O quadro pode se tornar ainda mais
favorável para Lula, caso a sua campanha convença eleitores com perfil
conservador sobre a adoção de uma plataforma sem extremismos. A possível
participação do ex-governador Geraldo Alckmin, como vice-presidente na sua chapa,
demonstra a vontade de Lula de compor alianças com o centro.
Mesmo assim, alguns participantes de
mercado projetam um governo PT radical e orientado pela revolta de ter sido
vítima da suposta contrariedade da elite e de alegações de ligação com a corrupção.
A escolha de um conjunto de economistas heterodoxos para coordenar a discussão
na sua campanha reforça essa leitura.
Como a corrida eleitoral atém-se a platitudes sobre temas econômicos, a escolha desses economistas por Lula não é uma sinalização sobre quem seria o ministro da Economia nem sobre a linha a ser adotada. A análise dos governos de Bolsonaro e de Lula aponta que o mais eficaz seria ter um político experiente no cargo, com uma equipe mais ortodoxa do que a do grupo escolhido pelo PT. Os rumores de que um 3º governo Lula revisaria as privatizações, revogaria a reforma trabalhista e eliminaria a autonomia do Banco Central (BC), entre outros devaneios, são discursos de campanha para agradar as bases mais aguerridas ou circunscritos a comissões - caminho certo para não prosperarem. Ademais, essas propostas não seriam apoiadas pelos congressistas de centro, o que dificultaria seu avanço no Congresso. Independentemente da mágoa por sua condenação e prisão, Lula não teria ganhos em abraçar ações revanchistas.
Assim, a percepção de que Lula adotaria
políticas heterodoxas se dissipará mais rapidamente do que na eleição de 2002,
quando perdurou até o pleito. Um governo Lula defenderia uma plataforma
moderada e direcionada às demandas dos mais pobres, em particular em educação,
saúde e renda. O ex-presidente conhece as vantagens de uma inflação baixa e da
responsabilidade fiscal. A autonomia do BC e o esperado recuo da inflação em
2022 ajudariam um governo PT, que não precisaria defender uma política monetária
mais apertada nem um plano que, como em 2003, foque quase apenas nessa redução.
Esse arcabouço permitiria a Lula concentrar
esforços em agendas pró-crescimento - estímulos aos investimentos em
infraestrutura e tecnologia, de melhoria da distribuição de renda e de criação
de oportunidades para os trabalhadores informais.
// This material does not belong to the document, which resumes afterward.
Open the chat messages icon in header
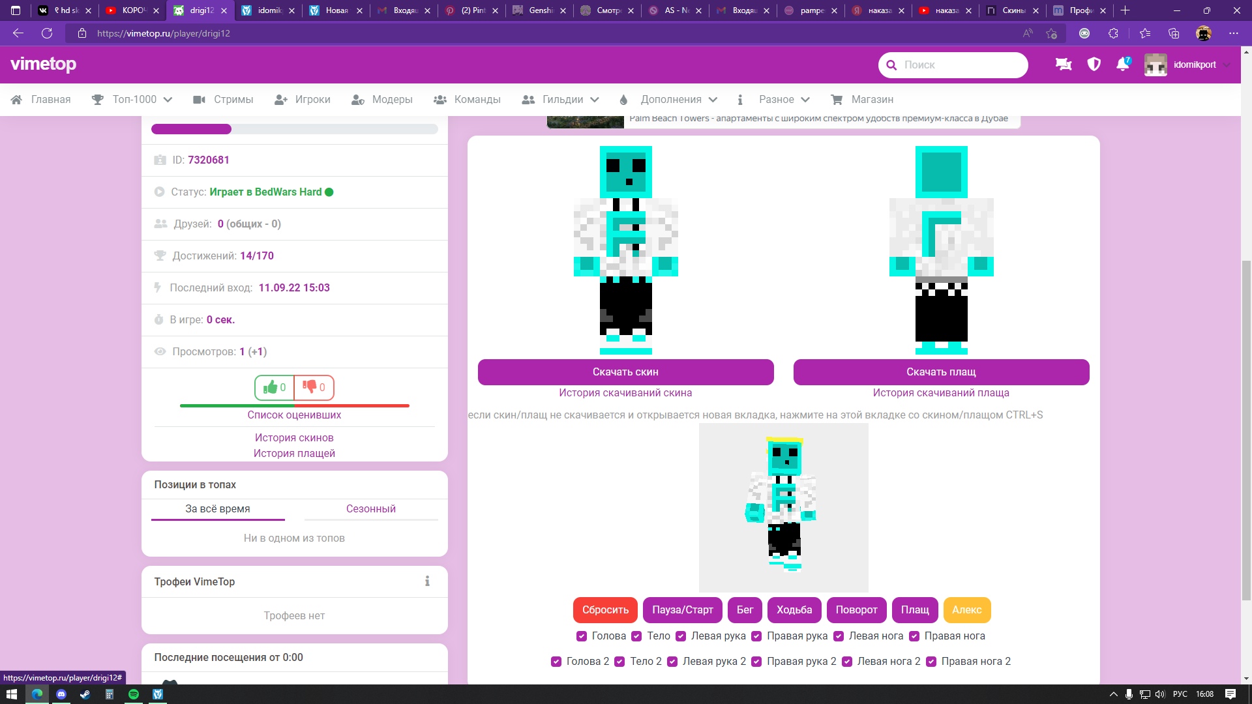(1064, 64)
A avaliação de Lula sobre os requisitos
para a implementação dessa agenda será crucial para o seu sucesso. O aumento
dos investimentos públicos e o das transferências de renda para os mais
carentes sem nenhum comprometimento firme com o declínio da dívida pública e a
obtenção de superávits fiscais não terão êxito. A composição das contas
públicas demonstra que essa agenda requer reformas, em particular a tributária
e a administrativa.
Não é uma missão fácil. Mesmo com o
discurso liberal da sua equipe, Bolsonaro não avançou com essas reformas, em
parte, devido à sua baixa crença nas propostas e à inabilidade dos seus
operadores. O governo PT teria ainda mais dificuldade. Segmentos radicais do
partido defenderiam aumento exagerado de impostos sobre os mais ricos e sobre
os ganhos de capital, bem como a elevação da tributação sobre as correntes de
comércio e as remessas de divisas para o exterior. Após oito anos como
presidente, Lula sabe que essas medidas são pouco eficazes ou insuficientes e
não afastam a necessidade de reformas.
Ao desprezar as versões de reforma
tributária em tramitação no Congresso, Bolsonaro comprovou que não há condições
de aprovar projetos sem partilhar cargos com a base aliada e sem a participação
dos principais líderes na sua formulação. Essa parece ser a única maneira de
avançar com ajustes amplos e de reduzir renúncias tributárias ineficientes.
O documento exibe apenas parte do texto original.